WORK ORDER:
Print out the data below in full, exactly as written.

START EXTRACTED ENTRIES

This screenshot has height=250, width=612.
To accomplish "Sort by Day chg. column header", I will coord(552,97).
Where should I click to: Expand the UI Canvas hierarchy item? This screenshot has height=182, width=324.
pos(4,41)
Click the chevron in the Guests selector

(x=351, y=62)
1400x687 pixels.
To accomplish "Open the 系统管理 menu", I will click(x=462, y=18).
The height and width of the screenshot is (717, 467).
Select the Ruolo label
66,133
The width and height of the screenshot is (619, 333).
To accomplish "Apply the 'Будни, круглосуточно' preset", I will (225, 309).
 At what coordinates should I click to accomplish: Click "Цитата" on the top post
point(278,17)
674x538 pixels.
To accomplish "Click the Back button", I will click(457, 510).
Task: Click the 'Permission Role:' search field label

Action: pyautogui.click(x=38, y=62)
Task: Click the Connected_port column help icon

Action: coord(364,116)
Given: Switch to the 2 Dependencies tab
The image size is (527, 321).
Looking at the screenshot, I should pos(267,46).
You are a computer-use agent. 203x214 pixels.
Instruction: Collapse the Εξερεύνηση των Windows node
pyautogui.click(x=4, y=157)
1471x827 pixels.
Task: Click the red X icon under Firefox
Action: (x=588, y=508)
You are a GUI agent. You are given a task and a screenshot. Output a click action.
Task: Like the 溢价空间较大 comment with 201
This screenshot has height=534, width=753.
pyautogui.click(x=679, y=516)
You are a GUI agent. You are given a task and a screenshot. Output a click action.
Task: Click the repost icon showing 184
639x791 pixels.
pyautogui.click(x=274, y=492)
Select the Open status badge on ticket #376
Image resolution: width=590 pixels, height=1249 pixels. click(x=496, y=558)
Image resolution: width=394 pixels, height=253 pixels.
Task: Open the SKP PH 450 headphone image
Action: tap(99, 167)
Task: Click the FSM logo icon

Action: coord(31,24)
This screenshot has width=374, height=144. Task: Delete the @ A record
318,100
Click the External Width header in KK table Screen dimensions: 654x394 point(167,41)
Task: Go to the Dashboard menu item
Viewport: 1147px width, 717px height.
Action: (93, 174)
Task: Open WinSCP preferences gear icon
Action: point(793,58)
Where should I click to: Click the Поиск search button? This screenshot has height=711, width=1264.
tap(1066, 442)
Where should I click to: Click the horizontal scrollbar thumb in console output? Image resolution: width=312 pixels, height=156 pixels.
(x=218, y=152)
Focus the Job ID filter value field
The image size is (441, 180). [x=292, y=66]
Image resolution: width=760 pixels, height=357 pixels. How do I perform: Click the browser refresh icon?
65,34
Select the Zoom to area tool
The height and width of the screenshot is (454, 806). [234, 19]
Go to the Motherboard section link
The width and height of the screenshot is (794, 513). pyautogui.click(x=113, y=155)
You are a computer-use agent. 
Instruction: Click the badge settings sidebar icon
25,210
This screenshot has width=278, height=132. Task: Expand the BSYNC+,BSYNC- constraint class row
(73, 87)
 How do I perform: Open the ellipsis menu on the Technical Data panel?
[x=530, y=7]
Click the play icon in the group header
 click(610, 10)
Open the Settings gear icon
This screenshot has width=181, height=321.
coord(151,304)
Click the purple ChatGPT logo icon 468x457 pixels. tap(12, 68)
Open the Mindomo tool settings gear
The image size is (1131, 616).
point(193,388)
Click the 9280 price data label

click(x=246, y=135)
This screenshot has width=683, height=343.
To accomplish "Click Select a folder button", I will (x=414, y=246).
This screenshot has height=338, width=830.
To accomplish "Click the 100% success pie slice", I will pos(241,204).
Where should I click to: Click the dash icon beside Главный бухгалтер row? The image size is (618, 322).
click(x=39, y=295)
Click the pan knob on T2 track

END EXTRACTED ENTRIES

WRITTEN RESPONSE:
This screenshot has height=250, width=612.
To accomplish "Sort by Day chg. column header", I will coord(552,97).
Where should I click to: Expand the UI Canvas hierarchy item? This screenshot has height=182, width=324.
pos(4,41)
Click the chevron in the Guests selector

(x=351, y=62)
1400x687 pixels.
To accomplish "Open the 系统管理 menu", I will click(x=462, y=18).
The height and width of the screenshot is (717, 467).
Select the Ruolo label
66,133
The width and height of the screenshot is (619, 333).
To accomplish "Apply the 'Будни, круглосуточно' preset", I will (225, 309).
 At what coordinates should I click to accomplish: Click "Цитата" on the top post
point(278,17)
674x538 pixels.
To accomplish "Click the Back button", I will click(457, 510).
Task: Click the 'Permission Role:' search field label

Action: pyautogui.click(x=38, y=62)
Task: Click the Connected_port column help icon

Action: coord(364,116)
Given: Switch to the 2 Dependencies tab
The image size is (527, 321).
Looking at the screenshot, I should pos(267,46).
You are a computer-use agent. 203x214 pixels.
Instruction: Collapse the Εξερεύνηση των Windows node
pyautogui.click(x=4, y=157)
1471x827 pixels.
Task: Click the red X icon under Firefox
Action: (x=588, y=508)
You are a GUI agent. You are given a task and a screenshot. Output a click action.
Task: Like the 溢价空间较大 comment with 201
This screenshot has height=534, width=753.
pyautogui.click(x=679, y=516)
You are a GUI agent. You are given a task and a screenshot. Output a click action.
Task: Click the repost icon showing 184
639x791 pixels.
pyautogui.click(x=274, y=492)
Select the Open status badge on ticket #376
Image resolution: width=590 pixels, height=1249 pixels. click(x=496, y=558)
Image resolution: width=394 pixels, height=253 pixels.
Task: Open the SKP PH 450 headphone image
Action: tap(99, 167)
Task: Click the FSM logo icon

Action: coord(31,24)
This screenshot has width=374, height=144. Task: Delete the @ A record
318,100
Click the External Width header in KK table Screen dimensions: 654x394 point(167,41)
Task: Go to the Dashboard menu item
Viewport: 1147px width, 717px height.
Action: (93, 174)
Task: Open WinSCP preferences gear icon
Action: point(793,58)
Where should I click to: Click the Поиск search button? This screenshot has height=711, width=1264.
tap(1066, 442)
Where should I click to: Click the horizontal scrollbar thumb in console output? Image resolution: width=312 pixels, height=156 pixels.
(x=218, y=152)
Focus the Job ID filter value field
The image size is (441, 180). [x=292, y=66]
Image resolution: width=760 pixels, height=357 pixels. How do I perform: Click the browser refresh icon?
65,34
Select the Zoom to area tool
The height and width of the screenshot is (454, 806). [234, 19]
Go to the Motherboard section link
The width and height of the screenshot is (794, 513). pyautogui.click(x=113, y=155)
You are a computer-use agent. 
Instruction: Click the badge settings sidebar icon
25,210
This screenshot has width=278, height=132. Task: Expand the BSYNC+,BSYNC- constraint class row
(73, 87)
 How do I perform: Open the ellipsis menu on the Technical Data panel?
[x=530, y=7]
Click the play icon in the group header
 click(610, 10)
Open the Settings gear icon
This screenshot has width=181, height=321.
coord(151,304)
Click the purple ChatGPT logo icon 468x457 pixels. tap(12, 68)
Open the Mindomo tool settings gear
The image size is (1131, 616).
point(193,388)
Click the 9280 price data label

click(x=246, y=135)
This screenshot has width=683, height=343.
To accomplish "Click Select a folder button", I will (x=414, y=246).
This screenshot has height=338, width=830.
To accomplish "Click the 100% success pie slice", I will pos(241,204).
Where should I click to: Click the dash icon beside Главный бухгалтер row? The image size is (618, 322).
click(x=39, y=295)
Click the pan knob on T2 track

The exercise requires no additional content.